Background: Intravenous (IV) beta-blockade is currently a Class IIa recommendation in early management of patients with acute coronary syndromes (ACS) without obvious contraindications.
Methods: We searched the PubMed, EMBASE and the Cochrane Register for Controlled Clinical Trials for randomized clinical trials from 1965 through December, 2011, comparing intravenous beta-blockers administered within 12 hours of presentation of ACS with standard medical therapy and/or placebo. The primary outcome assessed was the risk of short-term (in-hospital mortality-with maximum follow up duration of 90 days) all-cause mortality in the intervention group versus the comparator group. The secondary outcomes assessed were ventricular tachyarrhythmias, myocardial reinfarction, cardiogenic shock, and stroke. Pooled treatment effects were estimated using relative risk with Mantel-Haenszel risk ratio, using a random-effects model.

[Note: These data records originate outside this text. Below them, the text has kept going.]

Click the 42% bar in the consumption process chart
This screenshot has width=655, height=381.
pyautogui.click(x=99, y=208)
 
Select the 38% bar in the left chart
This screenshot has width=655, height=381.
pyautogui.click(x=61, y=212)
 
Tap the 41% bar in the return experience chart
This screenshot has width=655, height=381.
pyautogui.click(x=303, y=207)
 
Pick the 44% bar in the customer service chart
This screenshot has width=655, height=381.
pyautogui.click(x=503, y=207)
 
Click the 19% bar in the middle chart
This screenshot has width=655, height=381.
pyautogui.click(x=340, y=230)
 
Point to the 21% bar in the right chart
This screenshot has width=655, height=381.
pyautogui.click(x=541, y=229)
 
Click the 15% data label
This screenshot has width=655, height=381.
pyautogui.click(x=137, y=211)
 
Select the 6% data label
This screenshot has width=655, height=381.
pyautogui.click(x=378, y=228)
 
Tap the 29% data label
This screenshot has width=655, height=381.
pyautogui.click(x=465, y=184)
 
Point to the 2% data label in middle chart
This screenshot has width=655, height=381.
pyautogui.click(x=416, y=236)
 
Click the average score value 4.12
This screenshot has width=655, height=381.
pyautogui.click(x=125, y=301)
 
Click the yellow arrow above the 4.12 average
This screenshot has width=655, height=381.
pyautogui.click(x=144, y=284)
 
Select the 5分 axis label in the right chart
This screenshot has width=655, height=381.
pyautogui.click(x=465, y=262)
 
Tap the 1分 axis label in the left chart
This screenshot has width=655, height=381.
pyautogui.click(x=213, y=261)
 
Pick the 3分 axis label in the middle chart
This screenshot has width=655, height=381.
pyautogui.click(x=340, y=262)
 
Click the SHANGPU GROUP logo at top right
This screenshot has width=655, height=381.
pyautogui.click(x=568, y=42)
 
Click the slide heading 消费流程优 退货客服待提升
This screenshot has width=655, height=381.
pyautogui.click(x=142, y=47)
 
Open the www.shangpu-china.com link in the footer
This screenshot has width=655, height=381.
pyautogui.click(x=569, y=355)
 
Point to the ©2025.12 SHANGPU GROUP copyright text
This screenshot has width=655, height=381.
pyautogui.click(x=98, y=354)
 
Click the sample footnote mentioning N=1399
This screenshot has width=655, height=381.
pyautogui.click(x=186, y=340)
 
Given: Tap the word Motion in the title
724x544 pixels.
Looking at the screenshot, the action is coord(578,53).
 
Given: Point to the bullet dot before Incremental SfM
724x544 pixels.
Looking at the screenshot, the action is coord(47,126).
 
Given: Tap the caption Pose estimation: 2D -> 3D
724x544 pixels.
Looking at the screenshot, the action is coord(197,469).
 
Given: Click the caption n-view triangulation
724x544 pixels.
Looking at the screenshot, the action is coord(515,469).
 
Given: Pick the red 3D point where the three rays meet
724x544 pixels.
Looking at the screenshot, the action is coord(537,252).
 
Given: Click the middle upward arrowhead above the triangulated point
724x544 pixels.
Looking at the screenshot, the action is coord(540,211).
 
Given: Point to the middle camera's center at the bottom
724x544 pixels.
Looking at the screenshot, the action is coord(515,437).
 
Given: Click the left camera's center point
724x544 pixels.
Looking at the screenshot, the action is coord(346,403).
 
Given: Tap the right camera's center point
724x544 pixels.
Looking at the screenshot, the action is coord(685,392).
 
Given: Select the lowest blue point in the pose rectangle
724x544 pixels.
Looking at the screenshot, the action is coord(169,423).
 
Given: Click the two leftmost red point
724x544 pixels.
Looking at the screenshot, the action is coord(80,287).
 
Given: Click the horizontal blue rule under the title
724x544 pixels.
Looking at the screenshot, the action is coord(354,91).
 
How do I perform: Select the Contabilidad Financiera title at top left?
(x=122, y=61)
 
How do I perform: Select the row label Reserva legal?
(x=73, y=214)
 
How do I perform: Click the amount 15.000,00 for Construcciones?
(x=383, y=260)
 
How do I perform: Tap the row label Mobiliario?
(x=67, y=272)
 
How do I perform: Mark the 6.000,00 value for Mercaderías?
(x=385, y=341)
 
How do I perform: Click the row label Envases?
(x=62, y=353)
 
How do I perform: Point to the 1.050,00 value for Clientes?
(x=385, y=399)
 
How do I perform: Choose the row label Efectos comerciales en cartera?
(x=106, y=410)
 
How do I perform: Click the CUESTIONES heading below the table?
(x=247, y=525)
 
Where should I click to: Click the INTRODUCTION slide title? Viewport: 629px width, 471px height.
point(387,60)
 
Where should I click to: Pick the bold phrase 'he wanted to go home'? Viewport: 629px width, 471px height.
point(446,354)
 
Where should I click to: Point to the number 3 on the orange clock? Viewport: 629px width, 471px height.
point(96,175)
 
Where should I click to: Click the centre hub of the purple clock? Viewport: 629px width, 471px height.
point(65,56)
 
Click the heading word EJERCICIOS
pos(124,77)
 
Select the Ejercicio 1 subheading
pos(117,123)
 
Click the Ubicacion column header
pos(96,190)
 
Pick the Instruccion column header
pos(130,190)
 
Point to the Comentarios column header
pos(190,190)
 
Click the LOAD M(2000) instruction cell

Results: Sixteen studies enrolling 73,396 participants met the inclusion ⁄ exclusion criteria. In- hospital mortality was reduced 8% with intravenous beta-blockers, RR=0.92 (95% CI, 0.86-1.00; p=0.04) when compared with controls. Moreover, intravenous beta-blockade reduced the risk of ventricular tachyarrhythmias (RR=0.61; 95 % CI 0.47-0.79; p=0.0003) and myocardial reinfarction (RR=0.73, 95 % CI 0.59-0.91; p=0.004) without increase in the risk of cardiogenic shock, (RR=1.02; 95% CI 0.77-1.35; p=0.91) or stroke (RR=0.58; 95 % CI 0.17-1.98; p=0.38).
Conclusions: Intravenous beta-blockers early in the course of appropriate patients with ACS appears to be associated with significant reduction in the risk of short-term cardiovascular outcomes, including a reduction in the risk of all-cause mortality.
Keywords: Beta- Blocker; Cardiovascular Pharmacology; IV; Meta-analysis; Mortality; Myocardial Infarction.